Jair Bolsonaro, the wildcard in Brazil’s 2018 presidential election, is comfortable when interviewers try to press him on social issues. Known for his homophobic, racist, and sexist statements, Mr. Bolsonaro doesn’t miss an opportunity to double down on his antics. But the leader in all opinion polls (when former President Lula is not on the ballot) is visibly uncomfortable when asked about the economy. In a recent television interview, he said, once again, that he doesn’t understand the first thing about it.
Still, every time he does talk about the economy, Mr. Bolsonaro makes sure to nod in the direction of big business, saying his administration would always side with employers, to the detriment of workers. In a July event organized by the National Confederation of Industry – CNI, the voice of Brazil’s industrial class – the candidate pandered to his audience: “Your will must prevail,” he told representatives of big business. “The press must stop looking at you as the bad guys.

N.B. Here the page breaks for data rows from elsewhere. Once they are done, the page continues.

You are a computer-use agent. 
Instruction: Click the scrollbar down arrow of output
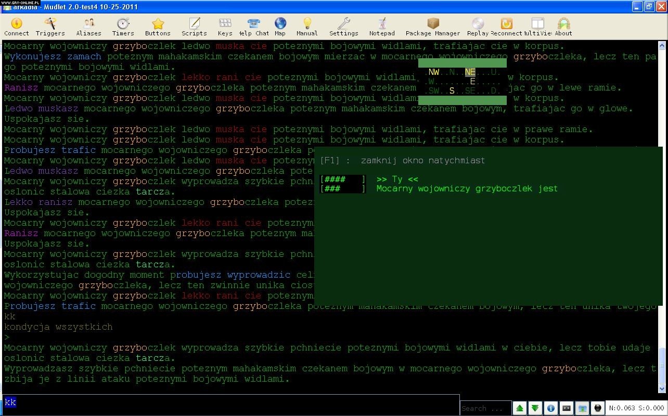point(662,388)
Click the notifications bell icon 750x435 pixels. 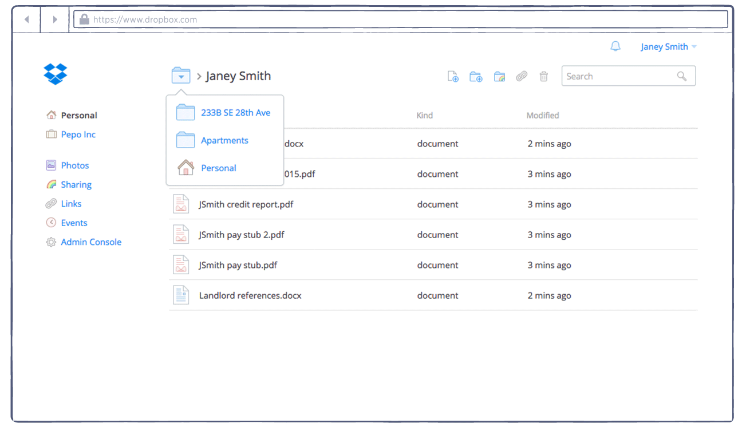pos(615,47)
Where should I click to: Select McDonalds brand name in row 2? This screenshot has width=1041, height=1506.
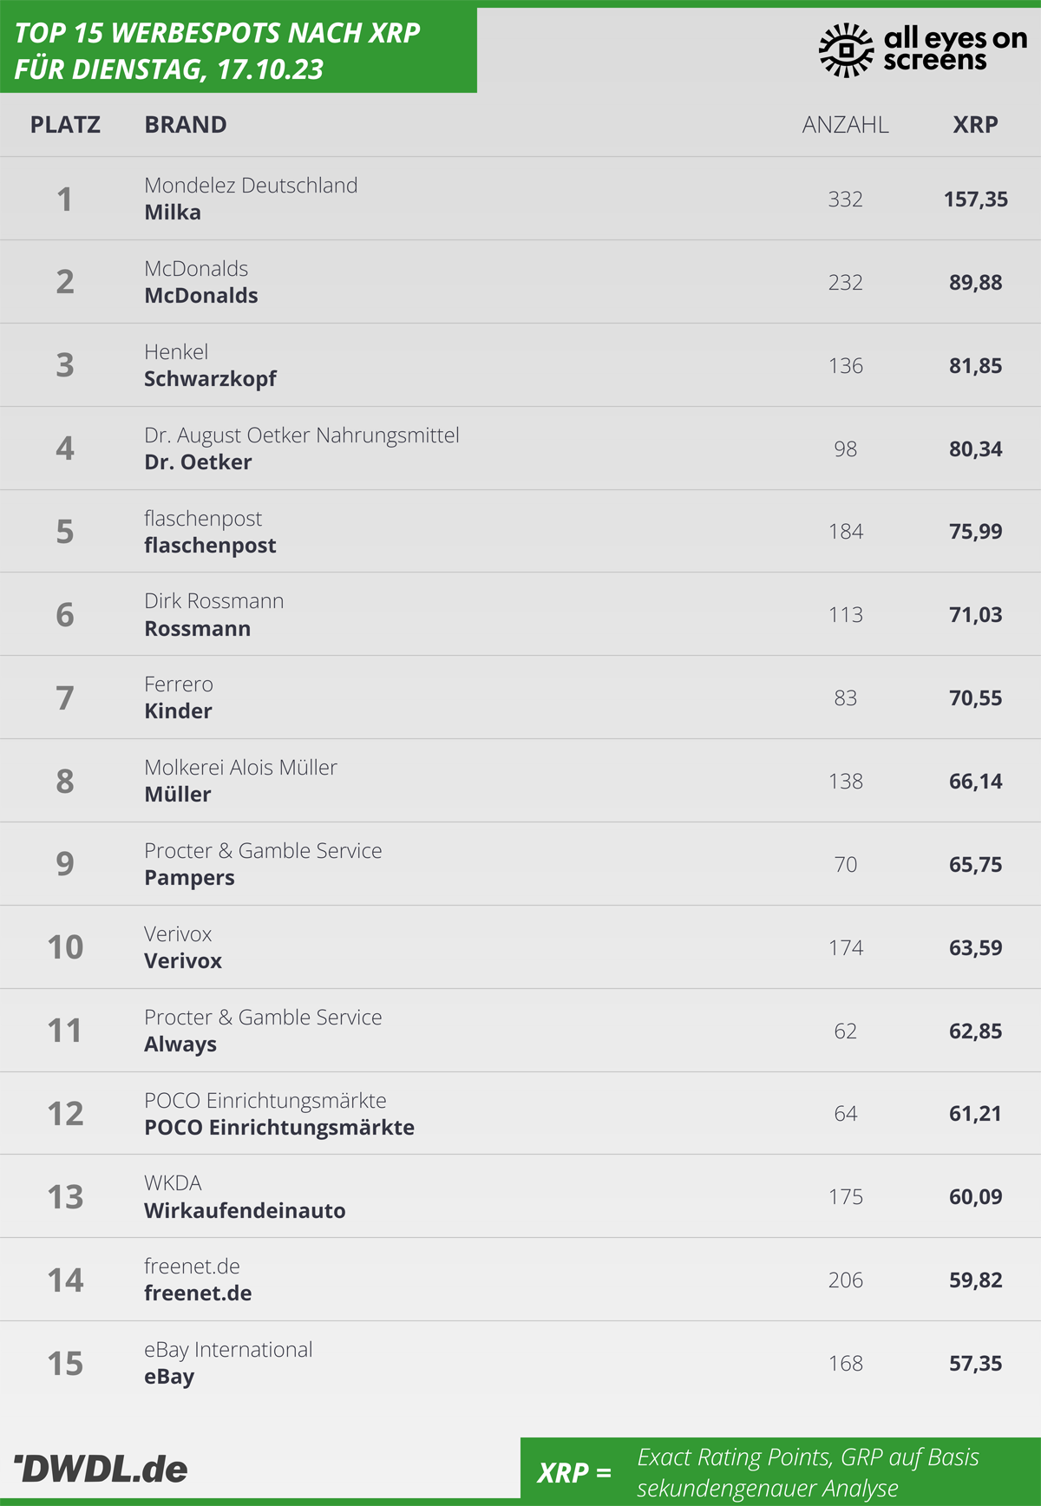pos(201,296)
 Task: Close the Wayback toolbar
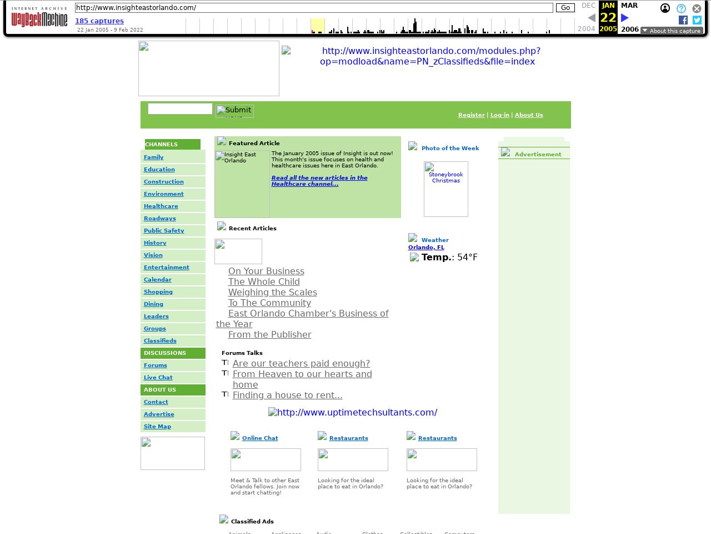point(697,8)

Being a business owner in Brazil is to be the bad guy.”
If elected, Mr. Bolsonaro said that workers will have to choose: either they are offered fewer rights and a job, or enjoy all of their rights, but face unemployment. While neither option seems appealing to employees, the remarks helped the candidate win over the room. He was effusively applauded 12 times during his speech and left the stage as the most celebrated candidate of the event.